BEGIN DATA FOR THIS TASK

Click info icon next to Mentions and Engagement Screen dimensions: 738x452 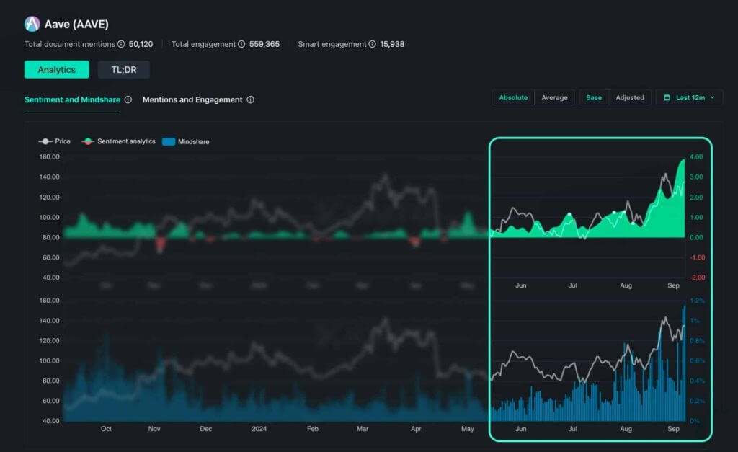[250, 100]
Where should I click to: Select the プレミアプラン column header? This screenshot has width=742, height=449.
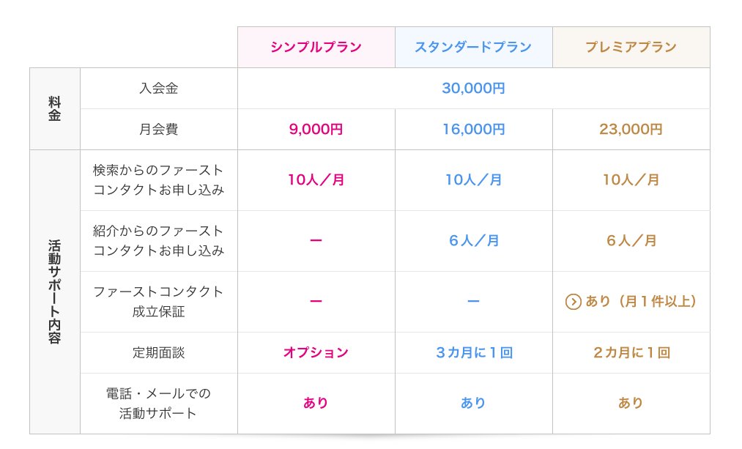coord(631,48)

END DATA FOR THIS TASK
BEGIN DATA FOR THIS TASK

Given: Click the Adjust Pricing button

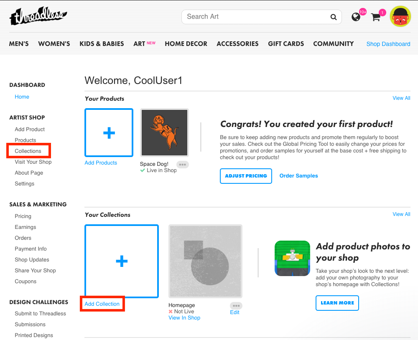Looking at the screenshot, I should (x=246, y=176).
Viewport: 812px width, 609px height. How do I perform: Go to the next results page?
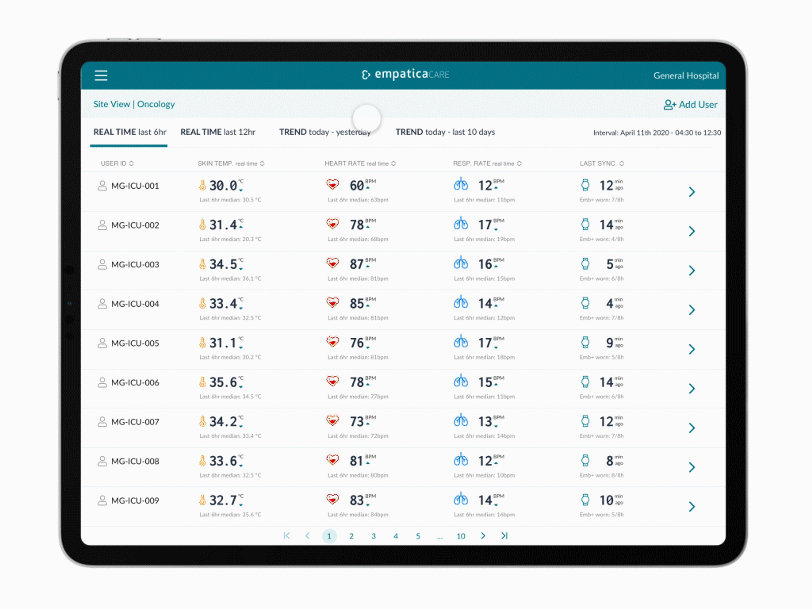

END DATA FOR THIS TASK
BEGIN DATA FOR THIS TASK

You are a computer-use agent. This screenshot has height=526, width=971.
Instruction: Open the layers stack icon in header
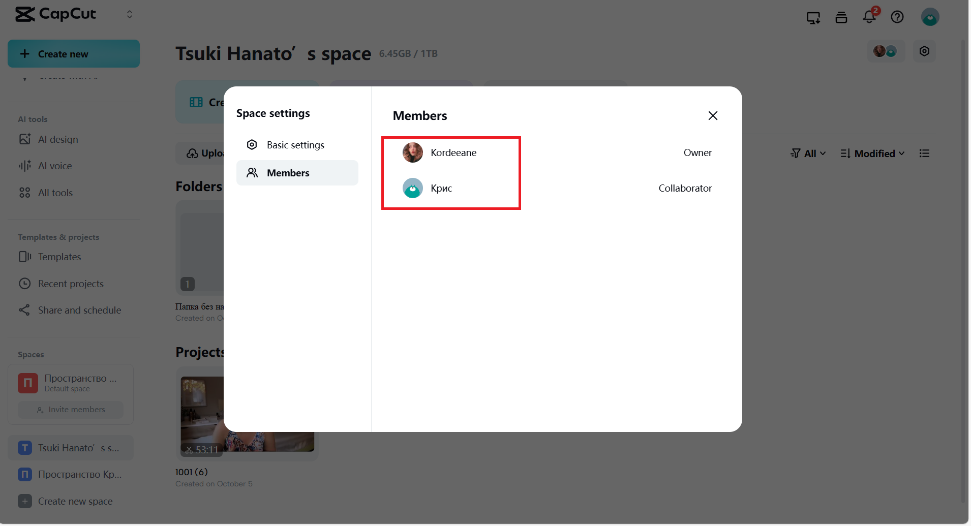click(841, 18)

END DATA FOR THIS TASK

HOW TO COMPLETE THIS TASK >>
In the records above, everything from the line with "Given: Click the Adjust Pricing button" down to the line with "Viewport: 812px width, 609px" must be duplicated exactly, both lines kept. Leave no pictures in.

ANSWER BOX >>
Given: Click the Adjust Pricing button

Looking at the screenshot, I should (x=246, y=176).
Viewport: 812px width, 609px height. How do I perform: Go to the next results page?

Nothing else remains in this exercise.